Jesús subió al cielo para que sus seguidores (todos nosotros) pudiéramos asumir el papel que nos corresponde como discípulos misioneros. Es por ello que nos envió el Espíritu Santo: para empoderarnos a actuar en nombre de Jesús, como miembros de su cuerpo, a proclamar la Buena Nueva, a sanar a los enfermos y a los moribundos, a consolar a los que se encuentran solos y asustados, y a liberar a los prisioneros.
Al subir al cielo Jesús no nos abandonó sino que hizo posible que nos acercáramos todavía más a Él al convertirnos en miembros de su Cuerpo Místico y que todos nuestros hermanos del mundo se enteraran de su presencia.
A muchos les han negado el acceso a la gracia de los sacramentos y la posibilidad de estar en la presencia verdadera de nuestro Señor en la eucaristía durante la pandemia del coronavirus. Si no prestamos atención, quizá podríamos caer en la tentación de pensar que la Iglesia nos ha abandonado en nuestra hora de mayor necesidad y nos ha separado de la eucaristía y del sacramento de la penitencia. Pero ninguna decisión de los líderes de la Iglesia o del gobierno “podrá apartarnos del amor que Dios nos ha manifestado en Cristo Jesús nuestro Señor” (Rom 8:39).
Aun cuando, con profundo pesar, se nos niegue el acceso a los sacramentos, Jesús está con nosotros a través de la Palabra de Dios en las Escrituras, en las oraciones de la Iglesia y en las oraciones devocionales. Y nuestro Señor nos ha dicho que está con nosotros siempre que atendemos las necesidades de “los más pequeños” de nuestros hermanos.

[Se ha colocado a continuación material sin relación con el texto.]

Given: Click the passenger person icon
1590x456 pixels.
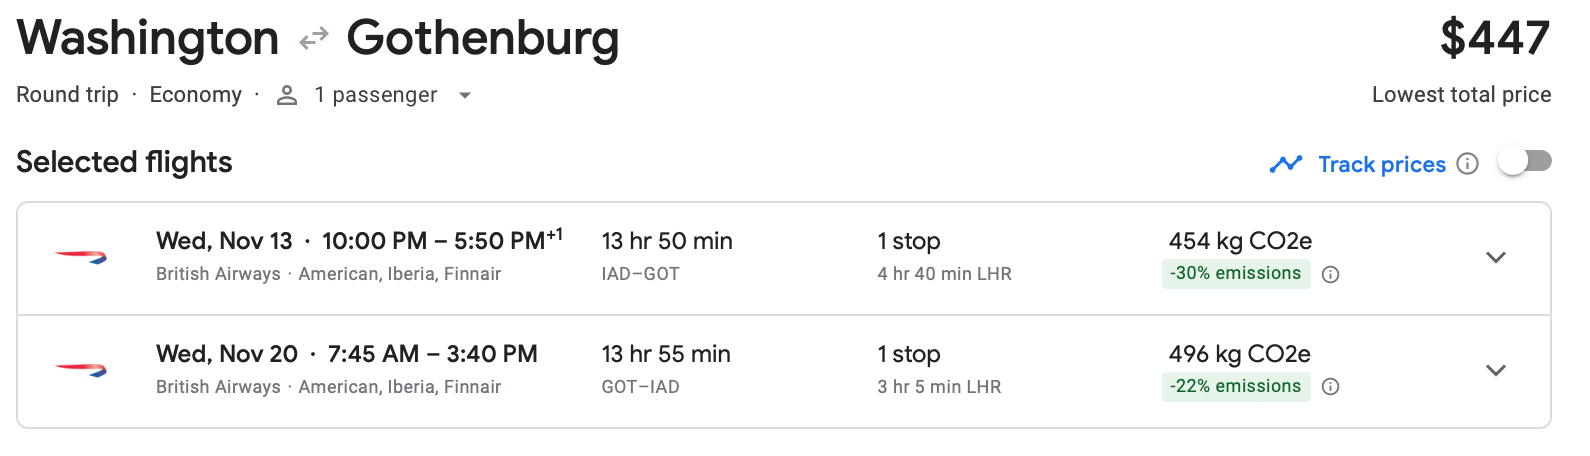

En agradecimiento a la presencia del Señor, recemos junto con san Pablo en la segunda lectura de la Solemnidad de la Ascensión del Señor:
“Pido que el Dios de nuestro Señor Jesucristo, el Padre glorioso, les dé el Espíritu de sabiduría y de revelación, para que lo conozcan mejor. Pido también que les sean iluminados los ojos del corazón para que sepan a qué esperanza él los ha llamado, cuál es la riqueza de su gloriosa herencia entre los santos, y cuán incomparable es la grandeza de su poder a favor de los que creemos. Ese poder es la fuerza grandiosa y eficaz que Dios ejerció en Cristo cuando lo resucitó de entre los muertos y lo sentó a su derecha en las regiones celestiales” (Ef 1:17-20).